What changes were introduced in this major version?

  • Previous versions of this Helm Chart use apiVersion: v1 (installable by both Helm 2 and 3), this Helm Chart was updated to apiVersion: v2 (installable by Helm 3 only). Here you can find more information about the apiVersion field.
  • Move dependency information from the requirements.yaml to the Chart.yaml
  • After running helm dependency update, a Chart.lock file is generated containing the same structure used in the previous requirements.lock
  • The different fields present in the Chart.yaml file has been ordered alphabetically in a homogeneous way for all the Bitnami Helm Charts
  • In the case of PostgreSQL subchart, apart from the same changes that are described in this section, there are also other major changes due to the master/slave nomenclature was replaced by primary/readReplica. Here you can find more information about the changes introduced.

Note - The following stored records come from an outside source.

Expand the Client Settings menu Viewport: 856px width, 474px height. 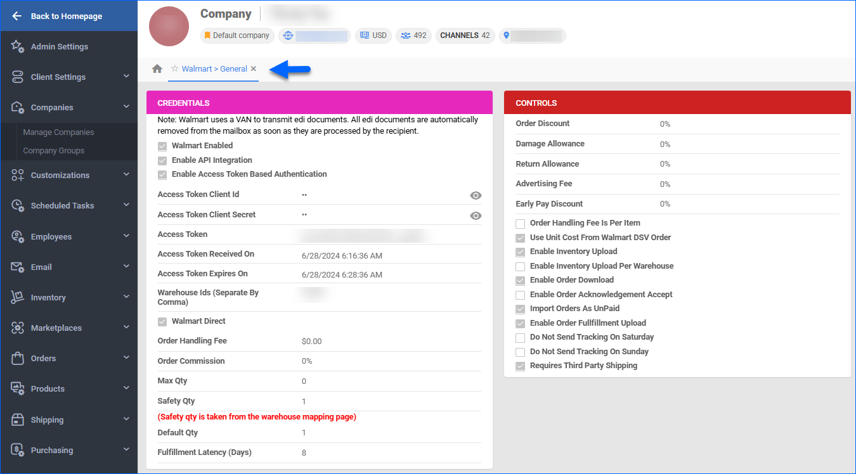pos(126,77)
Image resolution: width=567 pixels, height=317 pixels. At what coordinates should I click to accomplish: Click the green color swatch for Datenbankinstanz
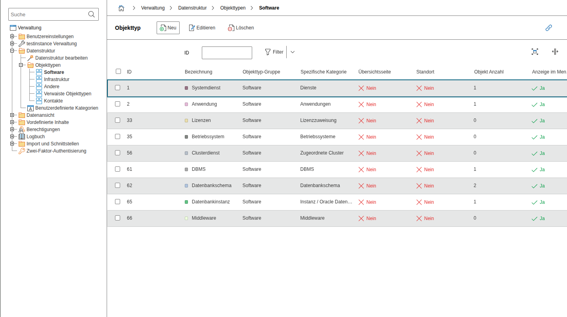(186, 202)
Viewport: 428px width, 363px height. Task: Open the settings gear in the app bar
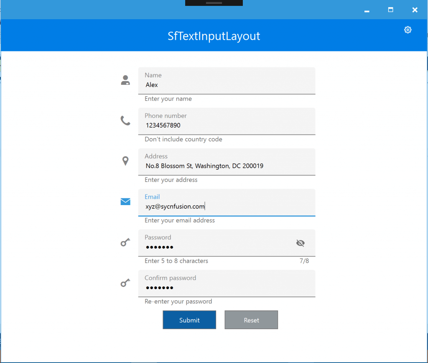click(408, 30)
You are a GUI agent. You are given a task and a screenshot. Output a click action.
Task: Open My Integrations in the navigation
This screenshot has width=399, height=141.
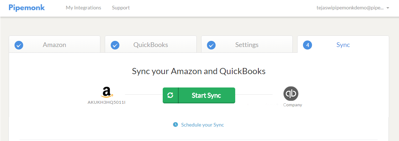click(x=83, y=8)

Considerations when upgrading to this version

  • If you want to upgrade to this version using Helm 2, this scenario is not supported as this version does not support Helm 2 anymore
  • If you installed the previous version with Helm 2 and wants to upgrade to this version with Helm 3, please refer to the official Helm documentation about migrating from Helm 2 to 3
  • If you want to upgrade to this version from a previous one installed with Helm 3, you should not face any issues related to the new apiVersion. Due to the PostgreSQL major version bump, it is necessary to remove the existing statefulsets:

Note: The command below assumes that Kubeapps has been deployed in the kubeapps namespace using “kubeapps” as release name, if that is not the case, adapt the command accordingly.

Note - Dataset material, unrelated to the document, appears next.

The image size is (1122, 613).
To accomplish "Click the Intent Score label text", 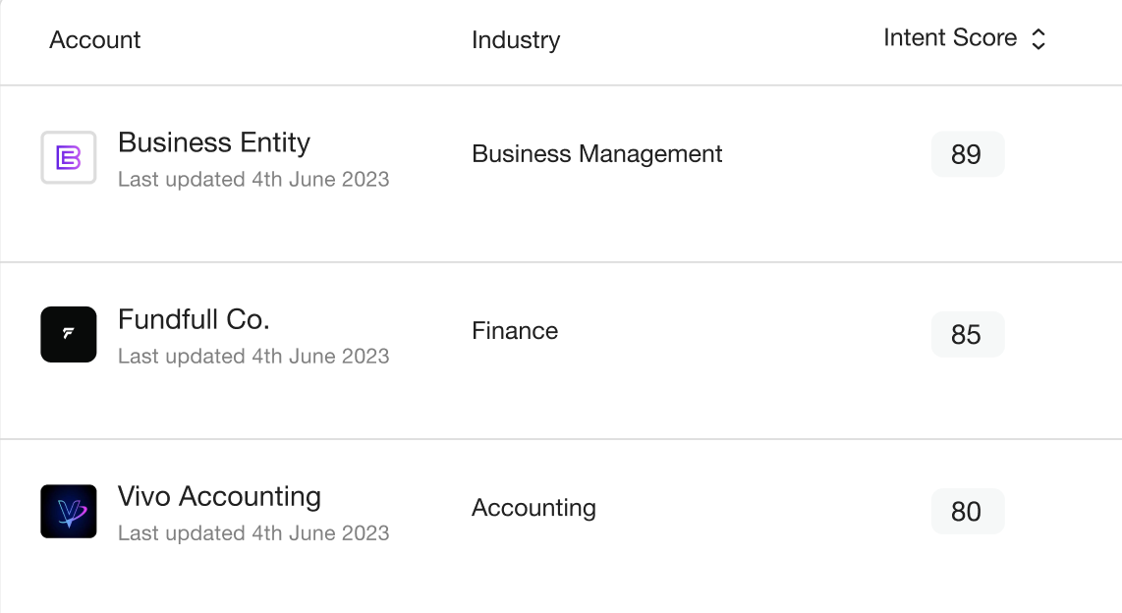I will [x=949, y=38].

kubectl delete statefulset -n kubeapps kubeapps-postgresql-master kubeapps-postgresql-slave

Useful links

Upgrading to 2.0 ¶

Kubeapps 2.0 (Chart version 4.0.0) introduces some breaking changes:

  • Helm 2 is no longer supported. If you are still using some Helm 2 charts, migrate them with the available tools . Note that some charts (but not all of them) may require to be migrated to the new Chart specification (v2) . If you are facing any issue managing this migration and Kubeapps, please open a new issue!
  • MongoDB® is no longer supported. Since 2.0, the only database supported is PostgreSQL.
  • PostgreSQL chart dependency has been upgraded to a new major version.

Due to the last point, it is necessary to run a command before upgrading to Kubeapps 2.0:

Note: The command below assumes that Kubeapps has been deployed in the kubeapps namespace using “kubeapps” as release name, if that is not the case, adapt the command accordingly.

kubectl delete statefulset -n kubeapps kubeapps-postgresql-master kubeapps-postgresql-slave

After that, you should be able to upgrade Kubeapps as always and the database will be repopulated.

License ¶

Copyright © 2022 Bitnami

Licensed under the Apache License, Version 2.0 (the “License”); you may not use this file except in compliance with the License. You may obtain a copy of the License at

http://www.apache.org/licenses/LICENSE-2.0

Unless required by applicable law or agreed to in writing, software distributed under the License is distributed on an “AS IS” BASIS, WITHOUT WARRANTIES OR CONDITIONS OF ANY KIND, either express or implied. See the License for the specific language governing permissions and limitations under the License.